- _PROBLEM DESCRIPTION_
Repeat back the entries that follow, keeping every word as it is.

- _RECORD EXTRACTS_
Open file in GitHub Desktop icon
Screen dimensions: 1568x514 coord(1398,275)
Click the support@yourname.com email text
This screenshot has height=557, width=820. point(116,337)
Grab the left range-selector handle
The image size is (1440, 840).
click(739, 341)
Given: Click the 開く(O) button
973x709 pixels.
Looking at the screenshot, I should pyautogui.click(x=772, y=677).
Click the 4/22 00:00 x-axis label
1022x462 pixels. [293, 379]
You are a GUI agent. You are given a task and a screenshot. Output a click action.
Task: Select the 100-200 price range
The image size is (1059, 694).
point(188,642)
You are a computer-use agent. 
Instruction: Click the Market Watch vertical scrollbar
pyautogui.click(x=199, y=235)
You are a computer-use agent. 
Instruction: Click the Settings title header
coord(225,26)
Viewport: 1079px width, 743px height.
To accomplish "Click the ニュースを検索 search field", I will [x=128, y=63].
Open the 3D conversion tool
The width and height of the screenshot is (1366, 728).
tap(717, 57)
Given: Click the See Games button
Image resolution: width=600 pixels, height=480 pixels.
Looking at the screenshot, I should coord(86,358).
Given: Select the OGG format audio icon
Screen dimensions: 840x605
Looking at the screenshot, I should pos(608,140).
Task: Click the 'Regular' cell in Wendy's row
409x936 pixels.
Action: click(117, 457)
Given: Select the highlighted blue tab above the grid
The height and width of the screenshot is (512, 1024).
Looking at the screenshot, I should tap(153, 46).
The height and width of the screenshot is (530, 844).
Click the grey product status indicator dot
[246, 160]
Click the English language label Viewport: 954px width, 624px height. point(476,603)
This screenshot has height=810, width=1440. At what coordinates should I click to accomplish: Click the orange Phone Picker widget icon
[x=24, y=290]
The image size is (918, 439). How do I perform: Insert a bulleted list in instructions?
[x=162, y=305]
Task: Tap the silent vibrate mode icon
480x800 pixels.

- _SOLVED PROBLEM_
Open file in GitHub Desktop icon
Screen dimensions: 1568x514 coord(1398,275)
Click the support@yourname.com email text
This screenshot has height=557, width=820. point(116,337)
Grab the left range-selector handle
The image size is (1440, 840).
click(739, 341)
Given: Click the 開く(O) button
973x709 pixels.
Looking at the screenshot, I should pyautogui.click(x=772, y=677).
Click the 4/22 00:00 x-axis label
1022x462 pixels. [293, 379]
You are a GUI agent. You are given a task and a screenshot. Output a click action.
Task: Select the 100-200 price range
The image size is (1059, 694).
point(188,642)
You are a computer-use agent. 
Instruction: Click the Market Watch vertical scrollbar
pyautogui.click(x=199, y=235)
You are a computer-use agent. 
Instruction: Click the Settings title header
coord(225,26)
Viewport: 1079px width, 743px height.
To accomplish "Click the ニュースを検索 search field", I will [x=128, y=63].
Open the 3D conversion tool
The width and height of the screenshot is (1366, 728).
tap(717, 57)
Given: Click the See Games button
Image resolution: width=600 pixels, height=480 pixels.
Looking at the screenshot, I should coord(86,358).
Given: Select the OGG format audio icon
Screen dimensions: 840x605
Looking at the screenshot, I should pos(608,140).
Task: Click the 'Regular' cell in Wendy's row
409x936 pixels.
Action: click(117, 457)
Given: Select the highlighted blue tab above the grid
The height and width of the screenshot is (512, 1024).
Looking at the screenshot, I should tap(153, 46).
The height and width of the screenshot is (530, 844).
Click the grey product status indicator dot
[246, 160]
Click the English language label Viewport: 954px width, 624px height. point(476,603)
This screenshot has height=810, width=1440. At what coordinates should I click to accomplish: Click the orange Phone Picker widget icon
[x=24, y=290]
The image size is (918, 439). How do I perform: Insert a bulleted list in instructions?
[x=162, y=305]
Task: Tap the silent vibrate mode icon
480x800 pixels.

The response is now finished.